● KUTIPAN HALAMAN
Inilah dunia pendidikan nasional yang syarat kontradiksi. Manajemen pendidikan katanya harus berbasis sekolah (ingat MBS), tetapi dalam pelaksanaannya kepala sekolah masih sangat bergantung pada kebijakan birokrasi di atasnya. Guru katanya merupakan ujung tombak keberhasilan pendidikan, nyatanya, hingga kini nasibnya belum banyak yang terentas dari keterpurukan. Guru dituntut untuk senantiasa belajar meningkatkan kompetensinya, tetapi kenyataannya, kegiatan pelatihan cenderung hanya bernuansa proyek. Padahal, membeli buku, koran, dan majalah gajinya tidak cukup, apalagi mengakses internet. Alhasil, selama kebijakan-kebijakan pendidikan masih penuh dengan kontradiksi-kontradiksi, jangan harap akan terjadi lompatan signifikan terhadap kualitas pendidikan di masa depan.

● DATA HASIL EKSTRAKSI
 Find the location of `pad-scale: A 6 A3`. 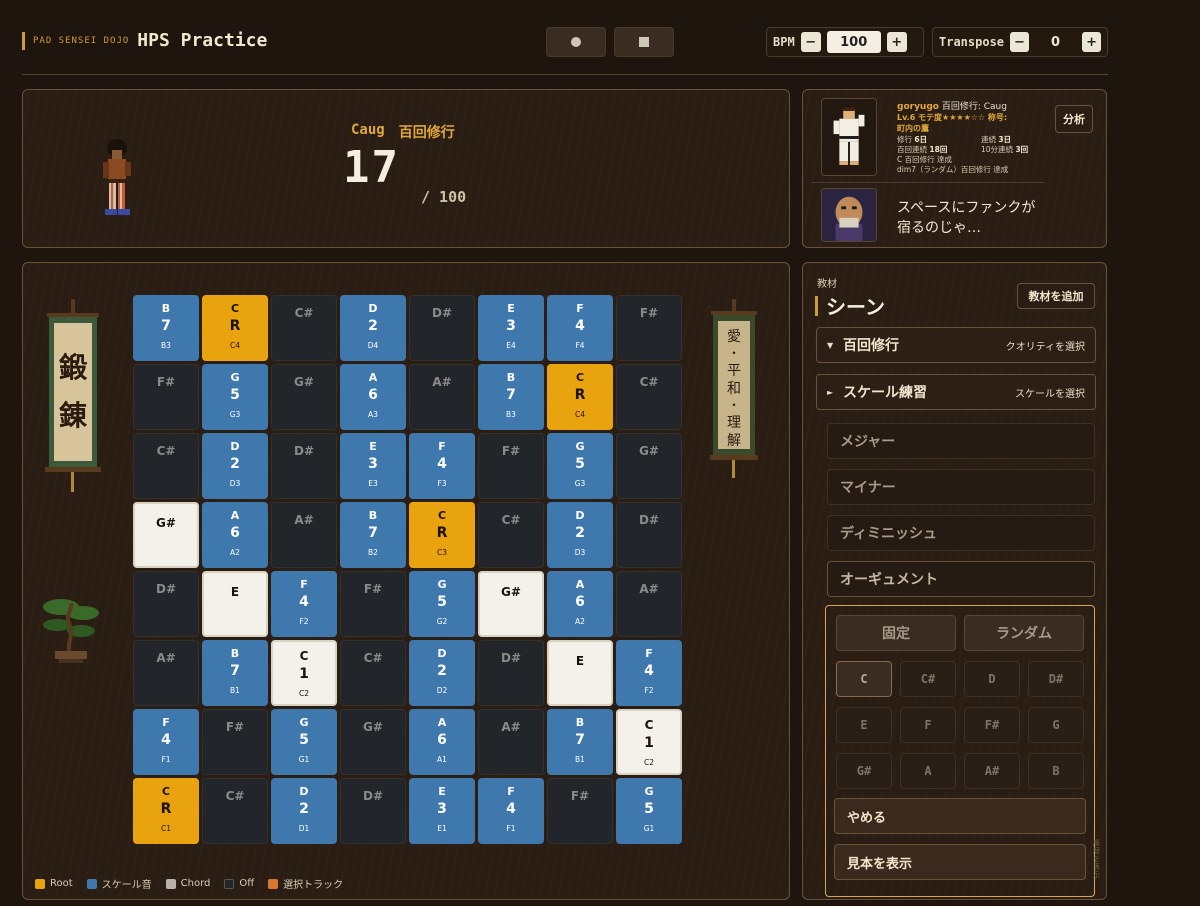

pad-scale: A 6 A3 is located at coordinates (373, 397).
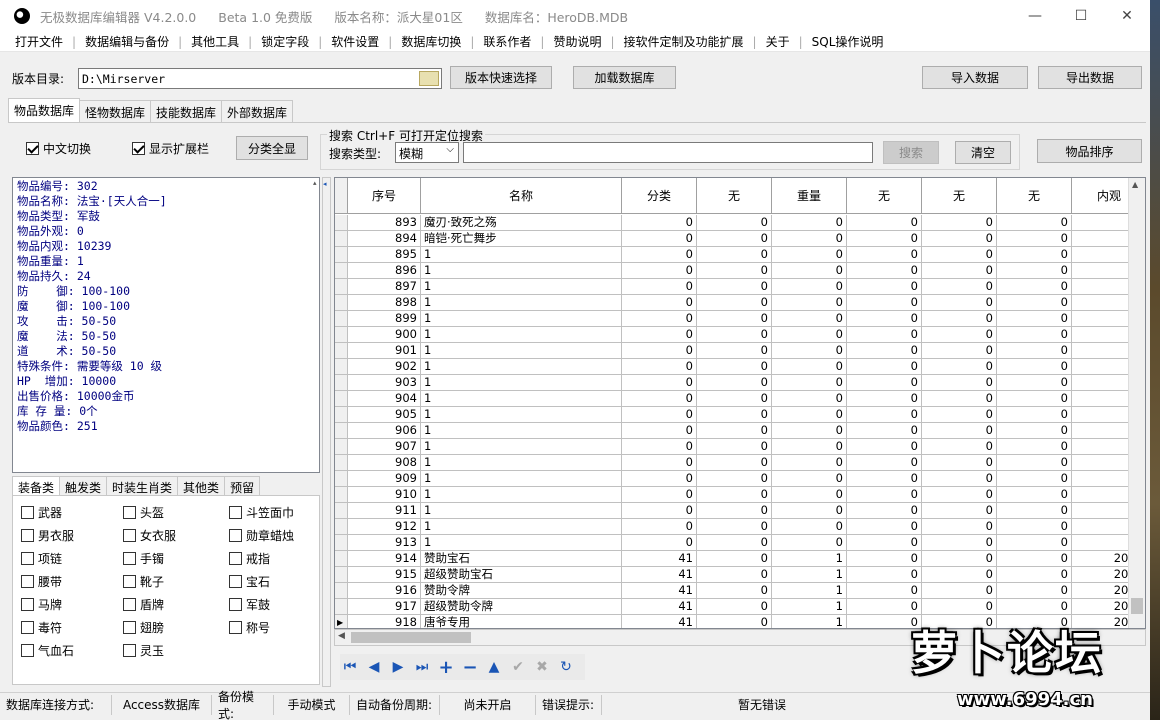 The width and height of the screenshot is (1160, 720). What do you see at coordinates (740, 255) in the screenshot?
I see `table-row: 89510000000` at bounding box center [740, 255].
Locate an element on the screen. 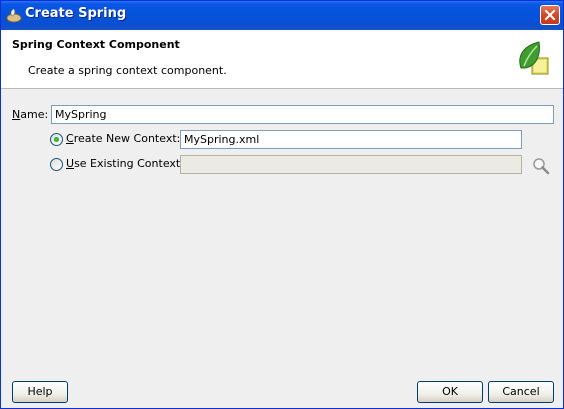  create-new-context-radio is located at coordinates (56, 140).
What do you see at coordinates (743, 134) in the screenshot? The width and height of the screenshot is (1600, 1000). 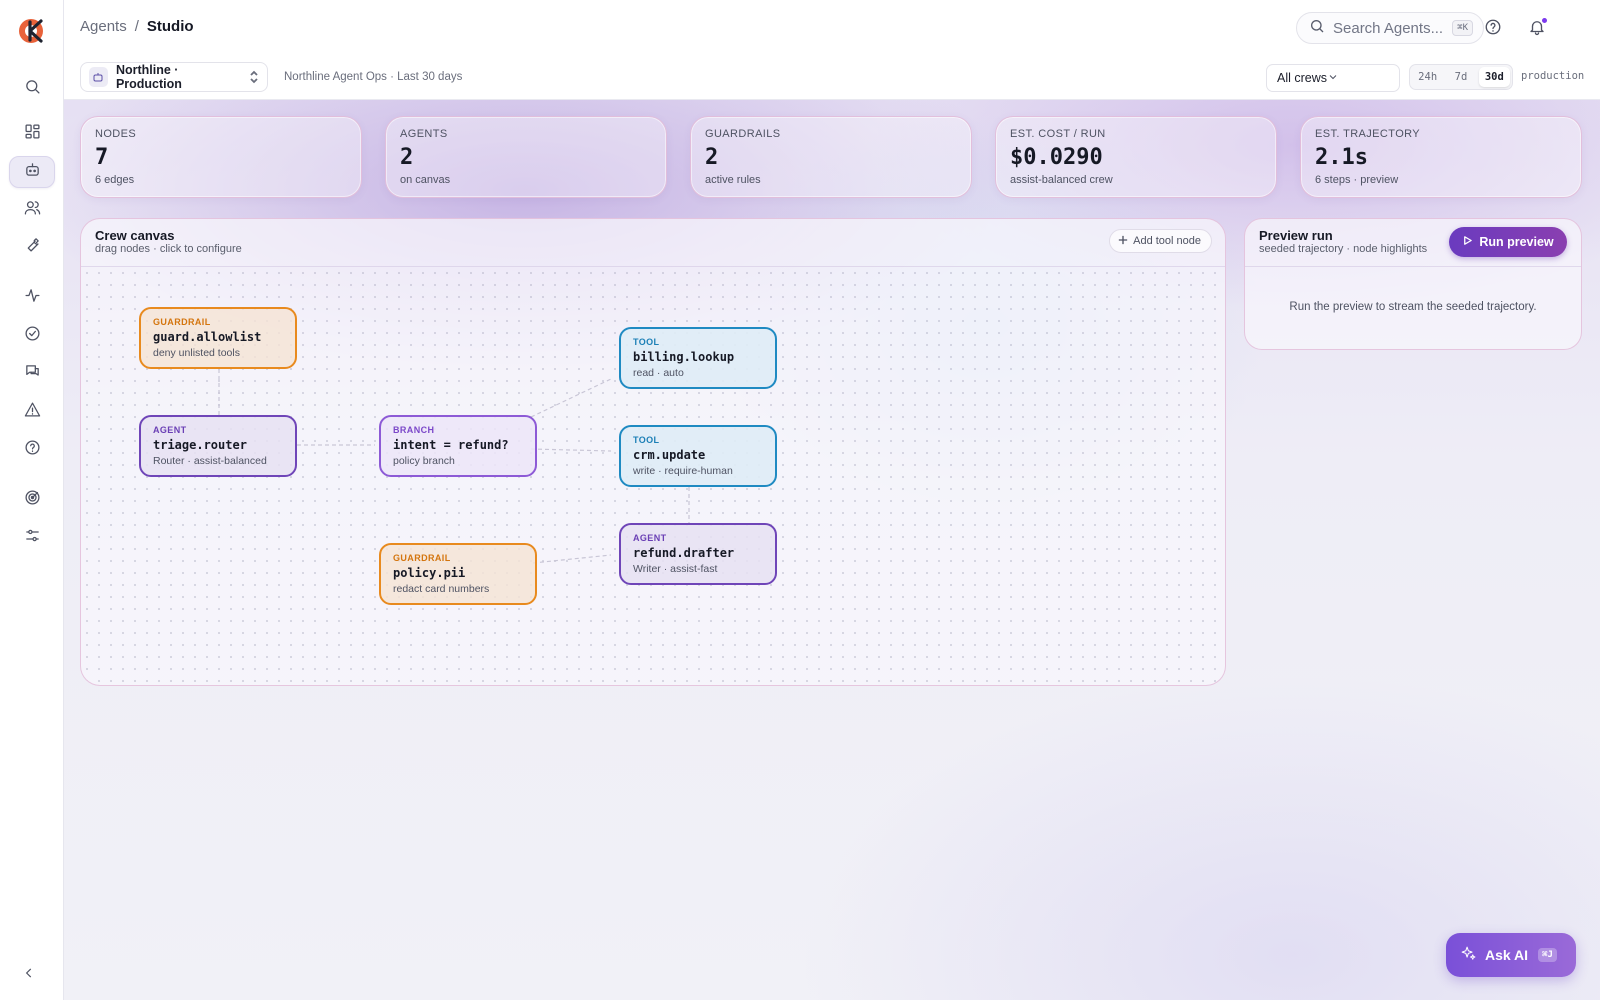 I see `stat-label: GUARDRAILS` at bounding box center [743, 134].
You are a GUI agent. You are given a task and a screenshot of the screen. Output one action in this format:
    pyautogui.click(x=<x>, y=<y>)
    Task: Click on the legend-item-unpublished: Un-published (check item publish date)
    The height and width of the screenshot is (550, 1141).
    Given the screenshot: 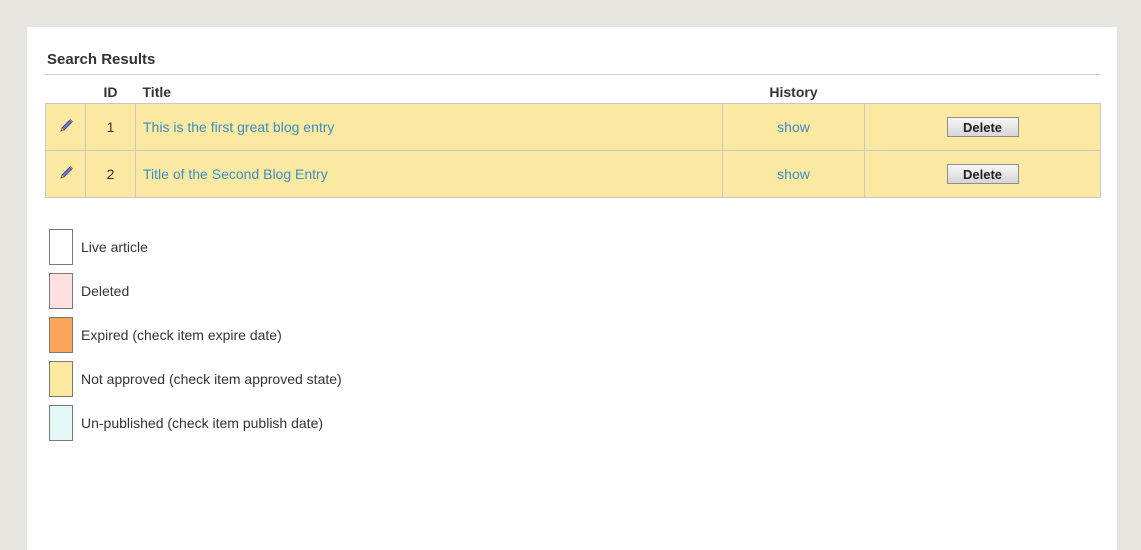 What is the action you would take?
    pyautogui.click(x=196, y=423)
    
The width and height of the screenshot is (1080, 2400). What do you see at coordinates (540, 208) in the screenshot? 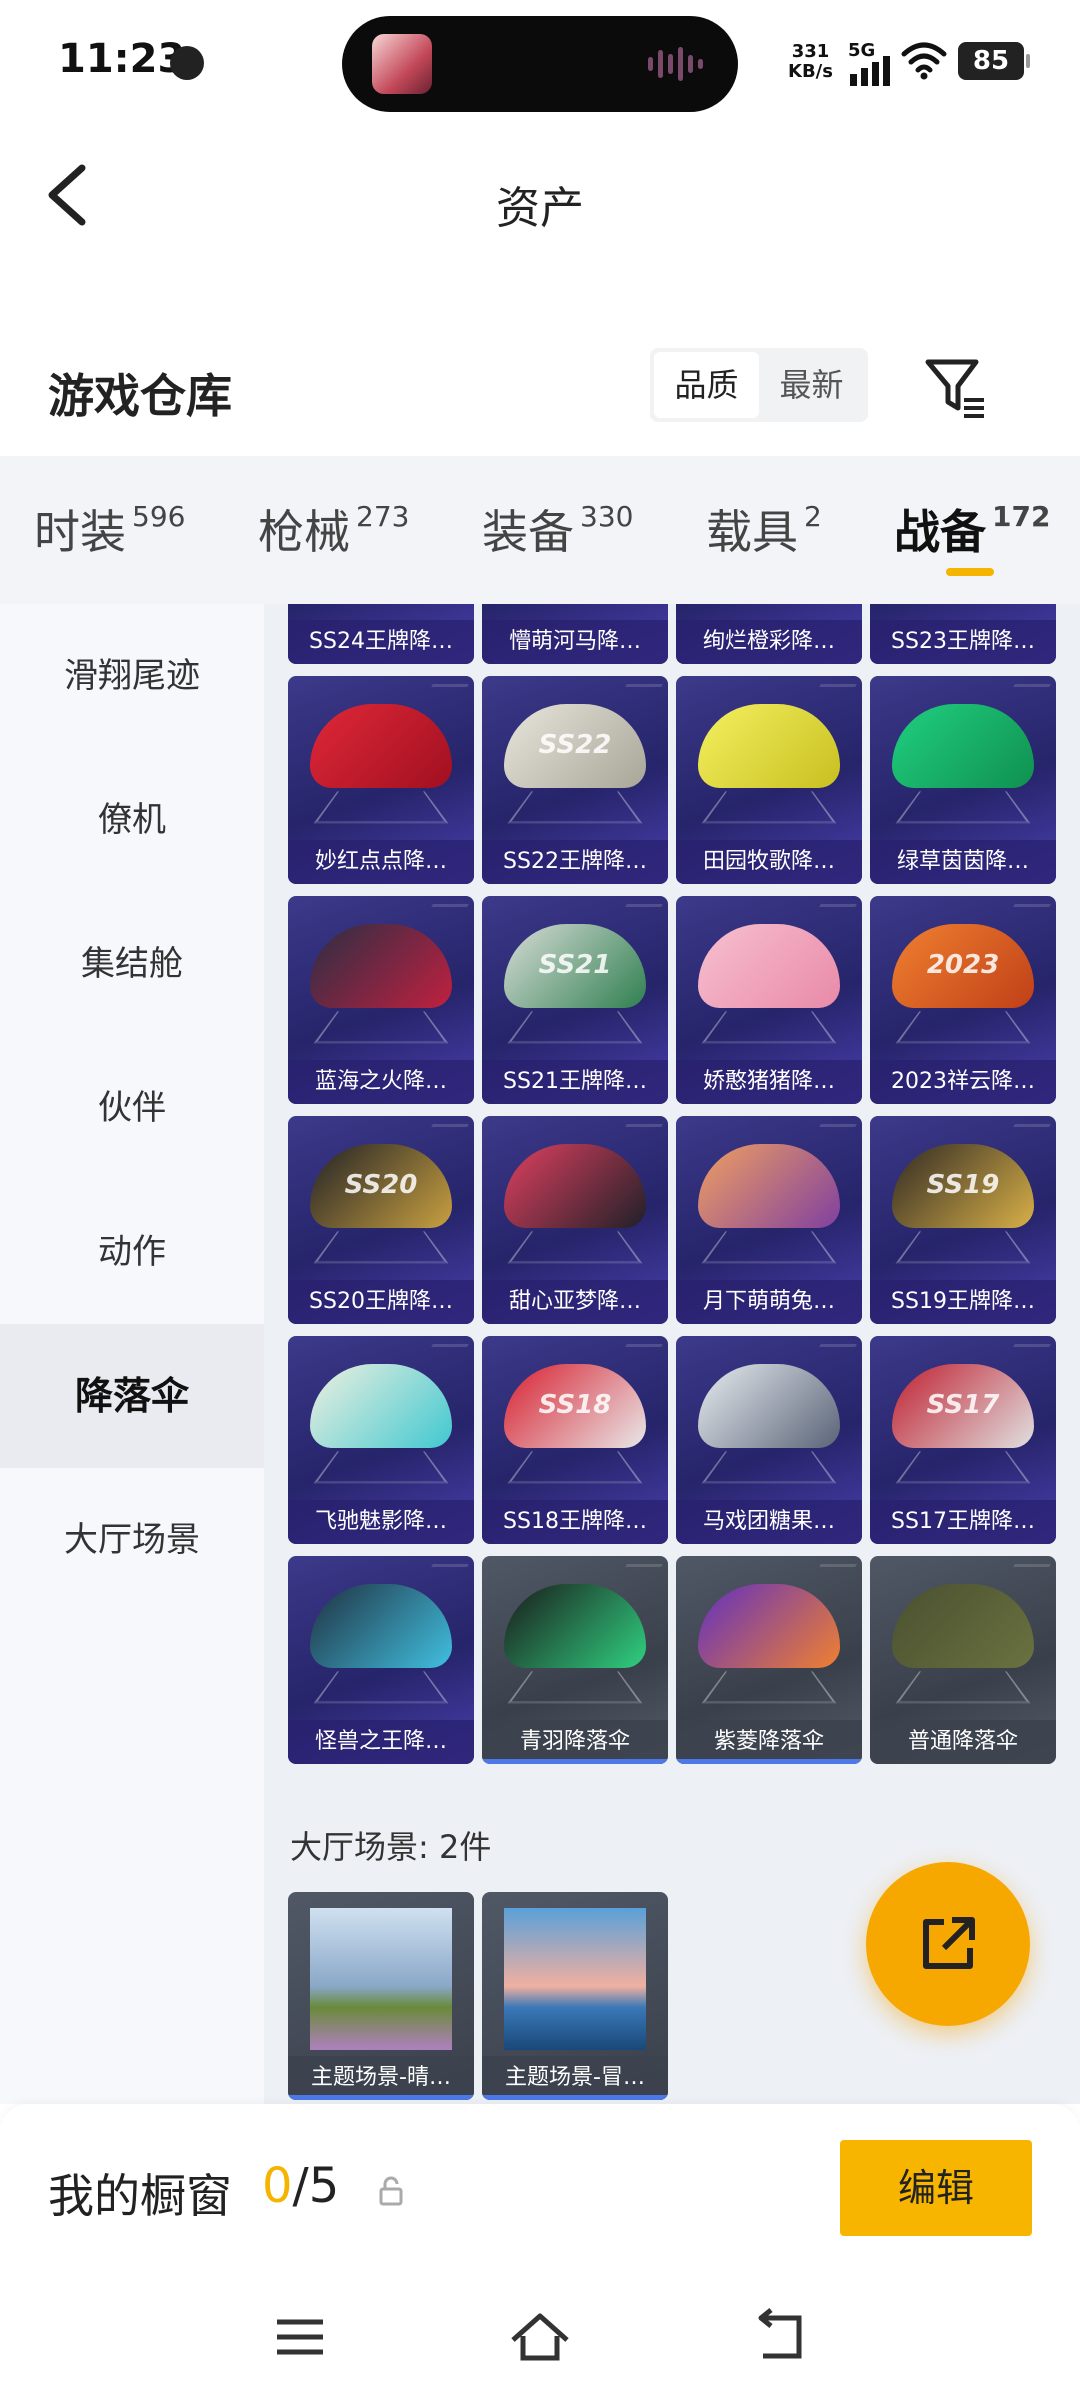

● TUGAS YANG DIBERIKAN 1
Menurut kutipan tentang pendidikan nasional, kegiatan pelatihan guru cenderung bernuansa apa?
● TUGAS YANG DIBERIKAN 2
Tuliskan ulang tanpa perubahan bagian kutipan tentang pendidikan nasional dari "Inilah dunia pendidikan" sampai "di masa depan.".
Baris-baris di atas diambil dari sumber yang berbeda.

● JAWABAN TUGAS 1
Kegiatan pelatihan guru cenderung hanya bernuansa proyek.

● JAWABAN TUGAS 2
Inilah dunia pendidikan nasional yang syarat kontradiksi. Manajemen pendidikan katanya harus berbasis sekolah (ingat MBS), tetapi dalam pelaksanaannya kepala sekolah masih sangat bergantung pada kebijakan birokrasi di atasnya. Guru katanya merupakan ujung tombak keberhasilan pendidikan, nyatanya, hingga kini nasibnya belum banyak yang terentas dari keterpurukan. Guru dituntut untuk senantiasa belajar meningkatkan kompetensinya, tetapi kenyataannya, kegiatan pelatihan cenderung hanya bernuansa proyek. Padahal, membeli buku, koran, dan majalah gajinya tidak cukup, apalagi mengakses internet. Alhasil, selama kebijakan-kebijakan pendidikan masih penuh dengan kontradiksi-kontradiksi, jangan harap akan terjadi lompatan signifikan terhadap kualitas pendidikan di masa depan.